エッジAIカメラをドローンに搭載、最大4Kの高精細画像を取得

東光鉄工の国産ドローンを活用
東光鉄工の国産ドローンを活用 出典:FCNTプレスリリース

 近年は、犯罪捜査や領土/領海の警備など、国内の安全保障をはじめ、ダム、港湾、発電所などのライフラインを支える重要社会インフラ設備の警備や監視、土木の建設現場や災害現場などで遠隔地からの現況把握など、ドローン技術を活用したソリューションに関しては、官公民問わず、さまざまなビジネスでその需要は高まりをみせている。

 国内での2021年度のドローンビジネス市場規模は、前年比25.4%増の2308億円であり、2027年度には8000億円規模へ拡大すると予測されている。さらに、ドローンを活用したサービスやソリューションの分野別市場規模の見通しでは、点検や物流を筆頭に、農業、土木・建築、防犯などの分野で大きな伸びが期待されている(出典:インプレス総合研究所「ドローンビジネス調査報告書2022」)。

 そうしたなか、FCNTと東光鉄工は、従来のテクノロジーではすくい取ることが困難だった新しいニーズの高まりに対し、両社の商材と強みを最大限に生かした統合型ソリューションを提供することで新たな市場の開拓を目指すとした。

山間部を飛行するドローン
山間部を飛行するドローン 出典:FCNTプレスリリース

 両社が描く新たなドローンの用途とは、ドローンに搭載したエッジAIカメラが取得した映像から、ダム/港湾/プラントなど重要インフラ敷地内への侵入者、または災害現場の被災者などのインシデントをエッジAIで検出し、巡回警備や災害時の被災地調査に役立てることが想定されている。ローカル5Gと連携して、ドローンに搭載したエッジAIカメラの最大4Kの高精細な空撮映像をリアルタイムでグランド・システムへ伝送し、解析することでインフラ点検の高精度化も可能になるとしている。

FCNTと東光鉄工が担うドローンソリューションのターゲット領域
FCNTと東光鉄工が担うドローンソリューションのターゲット領域 出典:FCNTプレスリリース

 なお、FCNTは5Gをはじめとする無線通信技術や、AI技術などのさまざまな技術とノウハウ、知見を生かし、エッジAIカメラを中心としたデバイス、リアルタイムと低コスト化を実現するエッジAI、クラウドを組み合わせ、ユーザーや社会に最良な課題解決と価値創出を実現するエッジAIソリューションを提供する。

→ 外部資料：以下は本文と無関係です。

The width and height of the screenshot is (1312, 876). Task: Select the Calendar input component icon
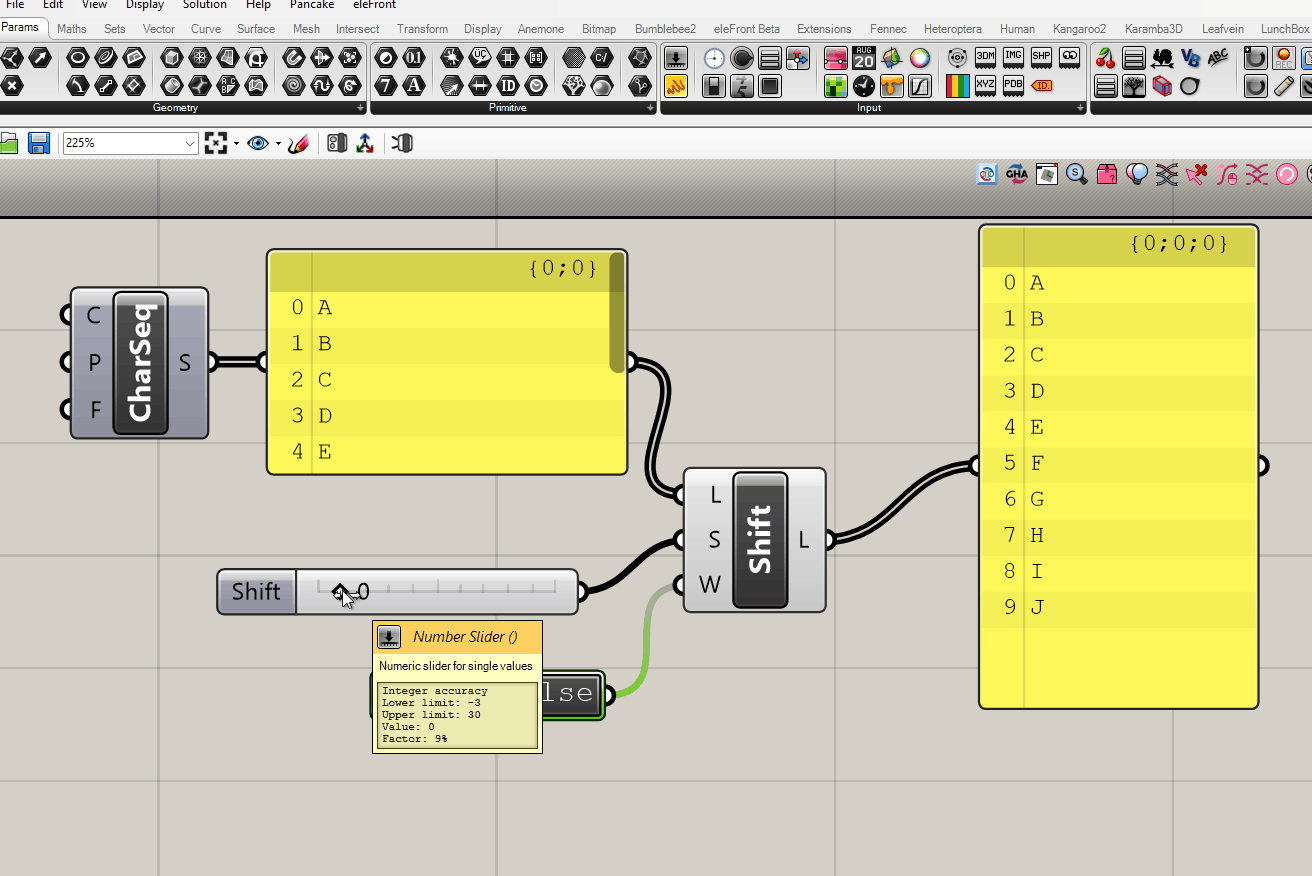(863, 58)
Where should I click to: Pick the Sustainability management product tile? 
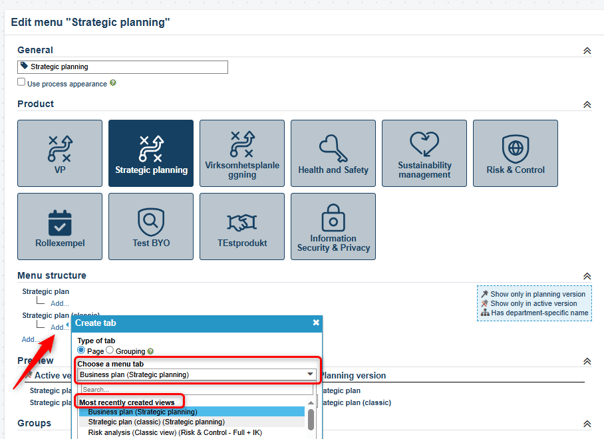tap(424, 153)
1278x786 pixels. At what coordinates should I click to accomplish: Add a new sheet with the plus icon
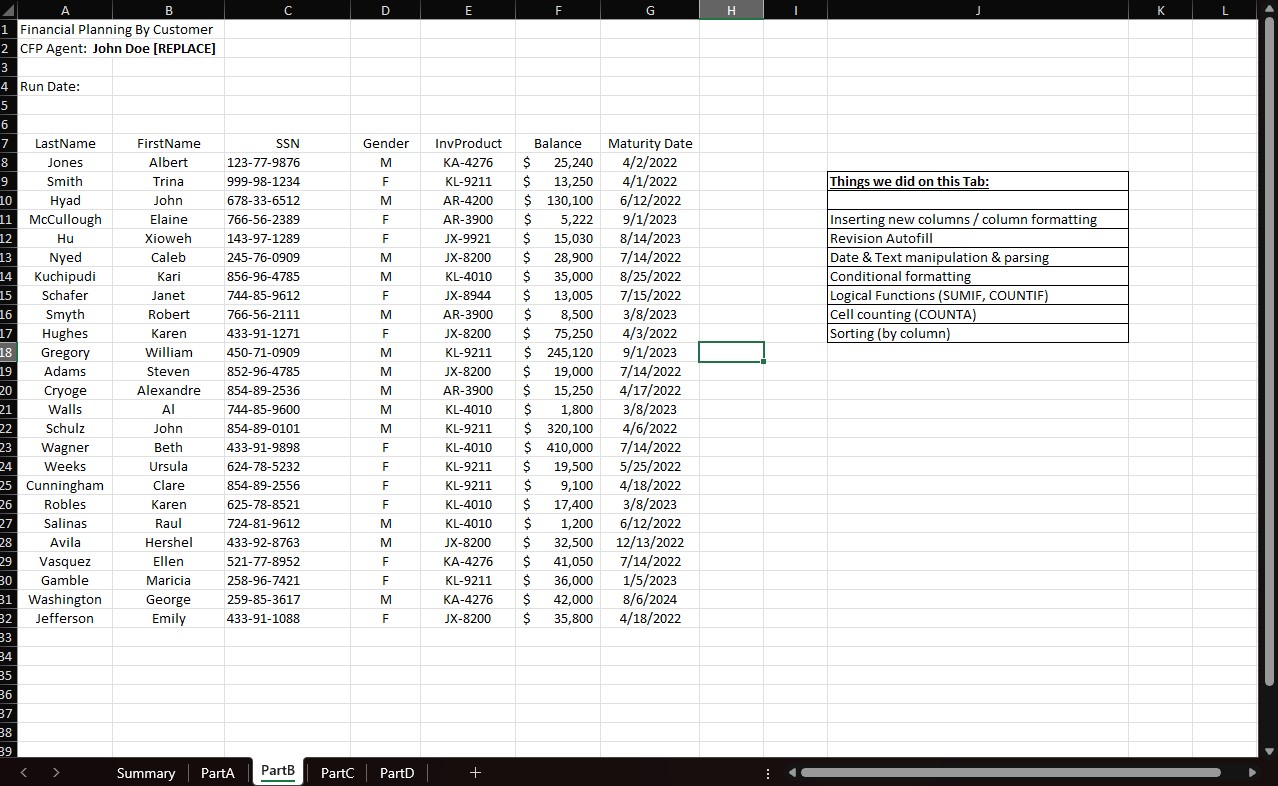(475, 772)
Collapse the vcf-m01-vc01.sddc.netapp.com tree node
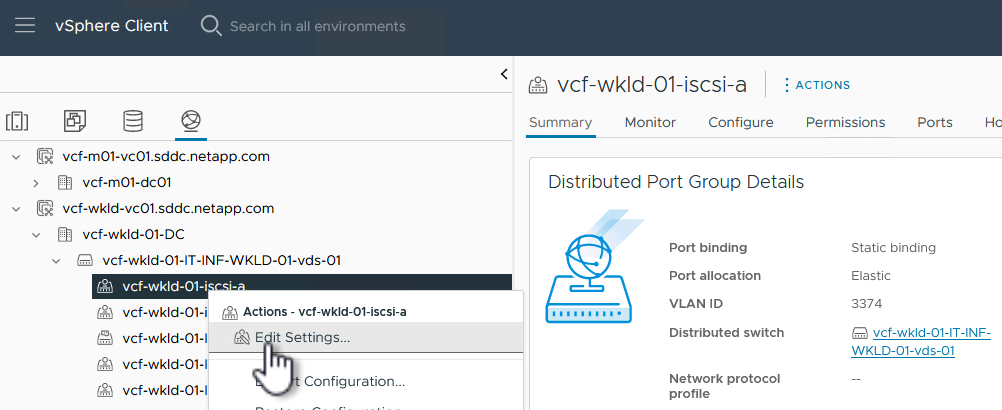Viewport: 1002px width, 410px height. click(x=17, y=157)
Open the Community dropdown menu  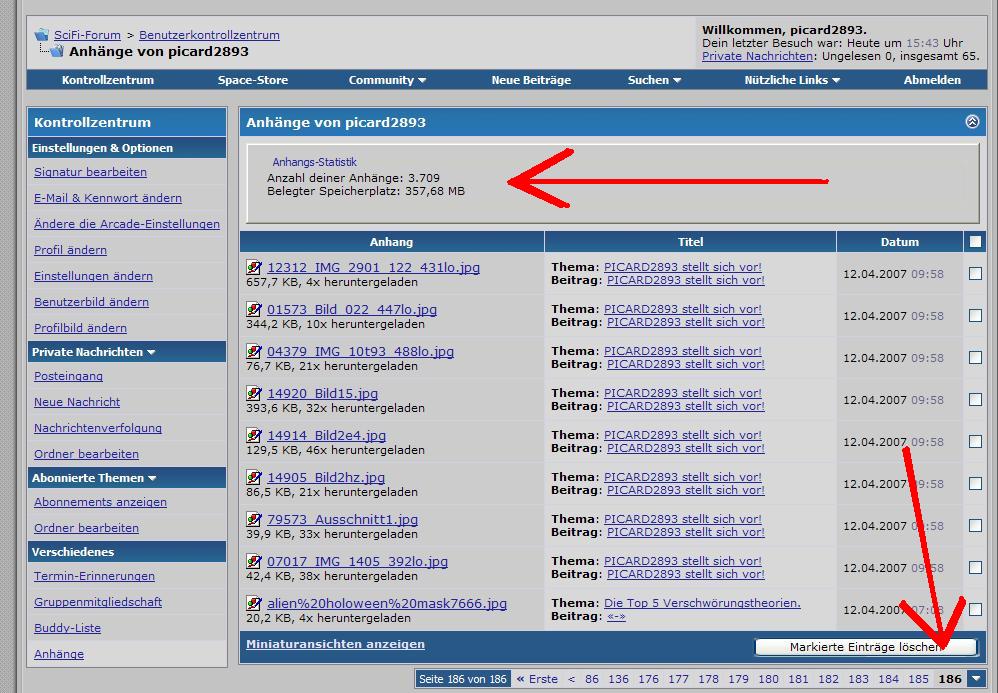click(387, 80)
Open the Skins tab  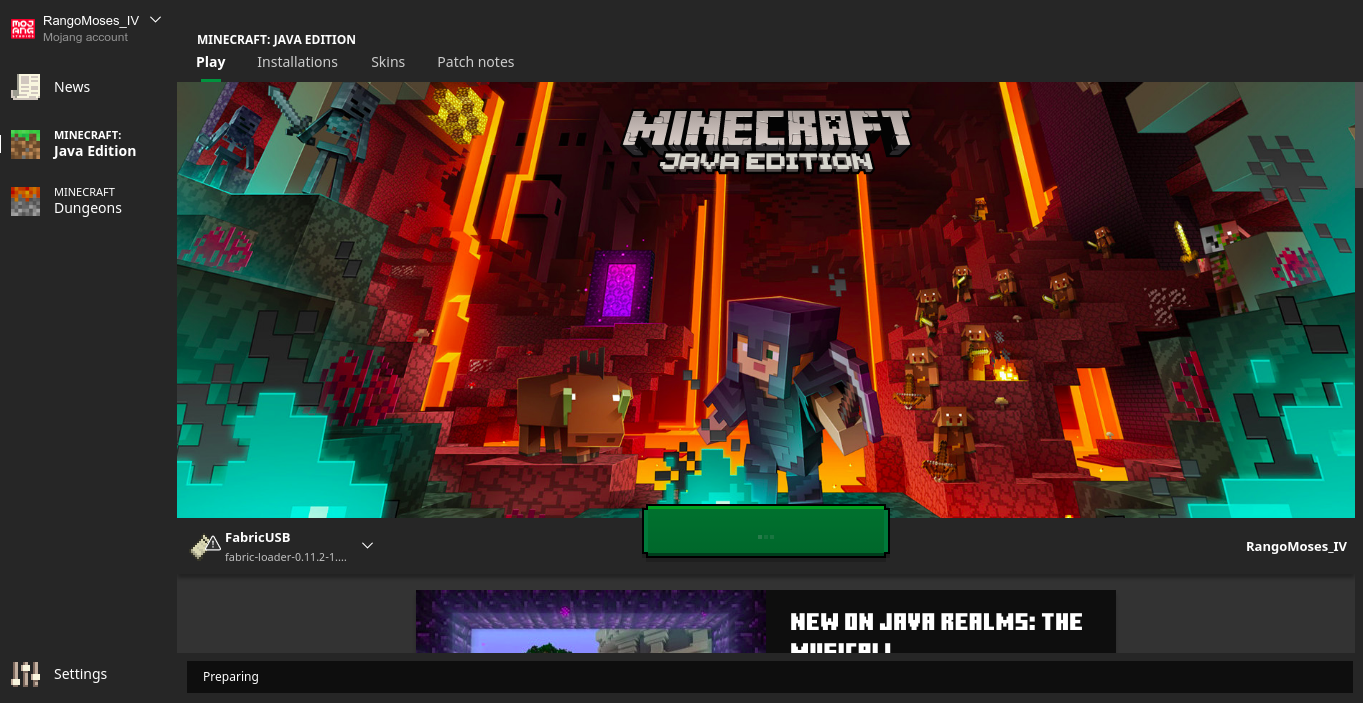click(388, 62)
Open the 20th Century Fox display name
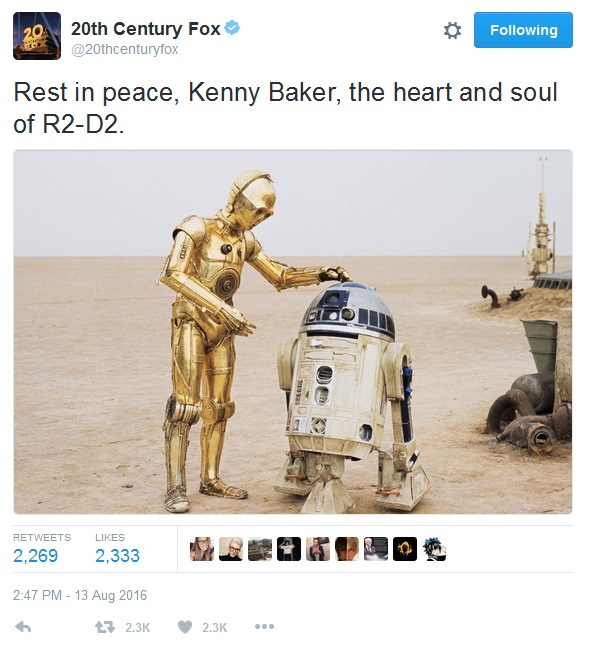597x653 pixels. pyautogui.click(x=146, y=29)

 東光鉄工はこれまで、国産ドローンメーカーとして「国土強靭化計画」に基づき、防災/減災を目的とし、災害現場での活用を想定した防塵(ぼうじん)、防水、耐風性能に優れたドローンの開発や製造、各種空撮サービスや教習サービスなどを事業化。今後も国産ドローンメーカーとして、現場ニーズにフィットした機能性や経済効率性の高い産業用ドローンを提供している。